Lápis e papel, soletrar e pensar

Operações tão simples como soletrar, ler, escrever, relacionar e, em última análise, pensar estão em vias de extinção no nosso sistema escolar público. A campanha de estupidificação infanto-juvenil entrou em época alta no mês de Junho, quando os alunos dos 2.º, 5.º e 8.º anos de escolaridade foram obrigados a fazer provas de aferição em formato digital, apenas premindo botões num ecrã cheio de bonecos coloridos.

Sabe-se que a imbecilização das crianças de hoje servirá amanhã para transformar cidadãos conscientes em consumidores acéfalos. Este processo corrosivo vem avançando por etapas. Numa primeira fase, o sistema convenceu-nos de que não podíamos viver sem computadores; depois, levou-nos a rejeitar instrumentos elementares de literacia como o papel e o lápis; seguidamente, tornou compulsivo o uso de processadores em casa e nas aulas, em nome de um “progresso” abstracto que não se discute; chegou agora o tempo de a própria avaliação de conhecimentos ser reduzida à escala informática.

Para já, a experienciazinha fica-se por provas de aferição, que ainda não contam para a nota final. Mas isto não passa da cauda de fora: o gato escondido, bem mais sinistro, consistirá (mais depressa do que possamos recear) em impor exames digitais em todo o sistema de escolaridade.

A infantilização progressiva do ensino, cujos efeitos já hoje sentimos na baixa qualidade da nossa vida pública, só poderá produzir no futuro políticos, professores, jornalistas e gestores cada vez mais analfabetos. Disse-o recentemente António Carlos Cortez: “Enquanto não tivermos uma classe docente e um Ministério da Educação que coloquem o livro, a memória, a história, as humanidades, a literatura no centro do processo educativo, não estaremos a preparar elites que venham a governar o país com competência”.

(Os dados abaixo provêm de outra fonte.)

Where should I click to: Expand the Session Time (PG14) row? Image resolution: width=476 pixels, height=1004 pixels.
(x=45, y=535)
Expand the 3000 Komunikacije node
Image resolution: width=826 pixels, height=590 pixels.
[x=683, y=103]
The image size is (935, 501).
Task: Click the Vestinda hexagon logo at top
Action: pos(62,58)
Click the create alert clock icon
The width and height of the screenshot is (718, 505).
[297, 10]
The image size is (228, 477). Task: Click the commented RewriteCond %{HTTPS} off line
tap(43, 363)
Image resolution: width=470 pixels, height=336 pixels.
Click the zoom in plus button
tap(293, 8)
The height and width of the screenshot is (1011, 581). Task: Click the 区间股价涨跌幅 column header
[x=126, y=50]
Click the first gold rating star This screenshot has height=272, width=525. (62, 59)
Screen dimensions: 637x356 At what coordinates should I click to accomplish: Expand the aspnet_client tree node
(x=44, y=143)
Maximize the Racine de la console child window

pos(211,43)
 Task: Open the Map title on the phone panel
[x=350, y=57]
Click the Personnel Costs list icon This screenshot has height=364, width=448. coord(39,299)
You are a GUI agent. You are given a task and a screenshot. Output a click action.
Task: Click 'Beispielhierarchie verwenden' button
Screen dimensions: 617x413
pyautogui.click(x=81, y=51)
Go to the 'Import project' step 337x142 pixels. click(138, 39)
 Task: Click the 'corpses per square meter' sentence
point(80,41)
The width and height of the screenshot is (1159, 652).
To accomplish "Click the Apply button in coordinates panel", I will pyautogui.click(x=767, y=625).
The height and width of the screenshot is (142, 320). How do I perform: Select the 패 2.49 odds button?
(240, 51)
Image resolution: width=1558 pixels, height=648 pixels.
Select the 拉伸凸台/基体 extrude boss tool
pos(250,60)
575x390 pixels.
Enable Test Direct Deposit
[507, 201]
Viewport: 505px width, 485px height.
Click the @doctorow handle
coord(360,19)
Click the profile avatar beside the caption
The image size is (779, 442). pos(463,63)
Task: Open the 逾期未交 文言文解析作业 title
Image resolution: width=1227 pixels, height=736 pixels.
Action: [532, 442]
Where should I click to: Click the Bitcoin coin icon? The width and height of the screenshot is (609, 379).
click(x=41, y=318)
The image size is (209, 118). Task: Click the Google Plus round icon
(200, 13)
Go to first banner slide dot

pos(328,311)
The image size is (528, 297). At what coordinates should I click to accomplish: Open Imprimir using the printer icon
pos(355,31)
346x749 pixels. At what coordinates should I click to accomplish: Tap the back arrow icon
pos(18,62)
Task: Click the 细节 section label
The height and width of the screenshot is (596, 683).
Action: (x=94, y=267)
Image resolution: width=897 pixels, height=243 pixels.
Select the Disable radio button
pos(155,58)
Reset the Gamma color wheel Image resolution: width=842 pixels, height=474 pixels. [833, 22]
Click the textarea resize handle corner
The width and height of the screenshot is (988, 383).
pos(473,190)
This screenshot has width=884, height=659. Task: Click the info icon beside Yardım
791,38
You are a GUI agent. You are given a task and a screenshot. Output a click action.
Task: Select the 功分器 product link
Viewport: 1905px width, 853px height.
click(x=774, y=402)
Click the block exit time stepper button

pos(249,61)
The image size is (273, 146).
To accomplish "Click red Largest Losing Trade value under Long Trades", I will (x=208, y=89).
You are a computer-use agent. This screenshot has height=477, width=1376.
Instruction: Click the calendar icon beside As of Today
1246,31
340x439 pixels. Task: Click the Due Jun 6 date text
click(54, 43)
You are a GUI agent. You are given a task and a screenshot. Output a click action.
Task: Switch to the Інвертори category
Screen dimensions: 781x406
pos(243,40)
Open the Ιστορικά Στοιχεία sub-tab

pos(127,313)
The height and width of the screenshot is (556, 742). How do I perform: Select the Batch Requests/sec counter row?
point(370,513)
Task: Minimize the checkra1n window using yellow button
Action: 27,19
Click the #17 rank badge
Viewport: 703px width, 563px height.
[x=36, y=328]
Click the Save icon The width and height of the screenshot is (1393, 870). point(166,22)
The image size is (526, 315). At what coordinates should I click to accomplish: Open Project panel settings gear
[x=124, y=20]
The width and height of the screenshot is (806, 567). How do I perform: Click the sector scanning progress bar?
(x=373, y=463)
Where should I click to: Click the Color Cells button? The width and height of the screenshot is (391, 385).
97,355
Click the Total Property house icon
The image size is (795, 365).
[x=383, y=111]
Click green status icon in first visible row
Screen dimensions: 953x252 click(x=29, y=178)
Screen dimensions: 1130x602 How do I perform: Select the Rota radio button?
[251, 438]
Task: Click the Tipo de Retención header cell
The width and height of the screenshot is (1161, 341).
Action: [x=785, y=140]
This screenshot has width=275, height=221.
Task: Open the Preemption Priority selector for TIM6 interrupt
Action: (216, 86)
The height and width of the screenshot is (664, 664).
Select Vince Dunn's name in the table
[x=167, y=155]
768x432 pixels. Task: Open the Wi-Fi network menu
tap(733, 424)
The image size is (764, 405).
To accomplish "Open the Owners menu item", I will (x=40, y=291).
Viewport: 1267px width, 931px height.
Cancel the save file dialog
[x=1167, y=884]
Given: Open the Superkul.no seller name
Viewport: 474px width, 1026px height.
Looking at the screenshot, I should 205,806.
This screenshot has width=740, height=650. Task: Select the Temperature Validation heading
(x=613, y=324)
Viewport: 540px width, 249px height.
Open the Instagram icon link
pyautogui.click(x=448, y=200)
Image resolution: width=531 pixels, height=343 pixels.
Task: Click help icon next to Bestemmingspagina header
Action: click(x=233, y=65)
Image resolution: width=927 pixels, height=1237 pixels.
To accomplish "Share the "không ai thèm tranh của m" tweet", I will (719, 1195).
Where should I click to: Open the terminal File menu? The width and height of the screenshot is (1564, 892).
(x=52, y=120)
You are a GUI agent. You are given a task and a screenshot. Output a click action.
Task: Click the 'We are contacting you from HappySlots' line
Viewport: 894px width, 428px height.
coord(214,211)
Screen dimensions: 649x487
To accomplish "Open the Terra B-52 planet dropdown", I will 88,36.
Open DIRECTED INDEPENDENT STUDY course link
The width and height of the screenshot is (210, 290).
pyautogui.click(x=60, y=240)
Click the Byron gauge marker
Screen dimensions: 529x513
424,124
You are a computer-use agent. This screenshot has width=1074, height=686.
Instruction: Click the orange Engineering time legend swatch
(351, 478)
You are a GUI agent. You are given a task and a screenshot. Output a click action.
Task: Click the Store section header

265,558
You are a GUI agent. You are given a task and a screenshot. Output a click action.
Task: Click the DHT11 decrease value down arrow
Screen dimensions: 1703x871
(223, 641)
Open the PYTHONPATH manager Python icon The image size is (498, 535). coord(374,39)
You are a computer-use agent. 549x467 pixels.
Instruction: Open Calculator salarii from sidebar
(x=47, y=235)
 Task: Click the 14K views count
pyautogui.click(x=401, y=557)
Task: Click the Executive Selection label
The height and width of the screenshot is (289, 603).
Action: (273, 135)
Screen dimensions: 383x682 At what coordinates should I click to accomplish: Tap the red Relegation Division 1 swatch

É óbvio que dificilmente as elites de amanhã poderiam sair desta fábrica de autómatos que é a escola pública: só raros se destacam, enquanto o grosso do rebanho deambula por aí balindo a sua insuficiência. Em contrapartida, as famílias com posses continuarão a mandar os seus filhos para escolas de exigência onde realmente se ensina e se aprende a olhar, interpretar e compreender o mundo. Soletrando e pensando, naturalmente.

Sim, a descoberta do conhecimento pode incluir a experiência digital. Mas a educação não pode reduzir-se a garatujas coloridas num ecrã e a grunhidos monossilábicos.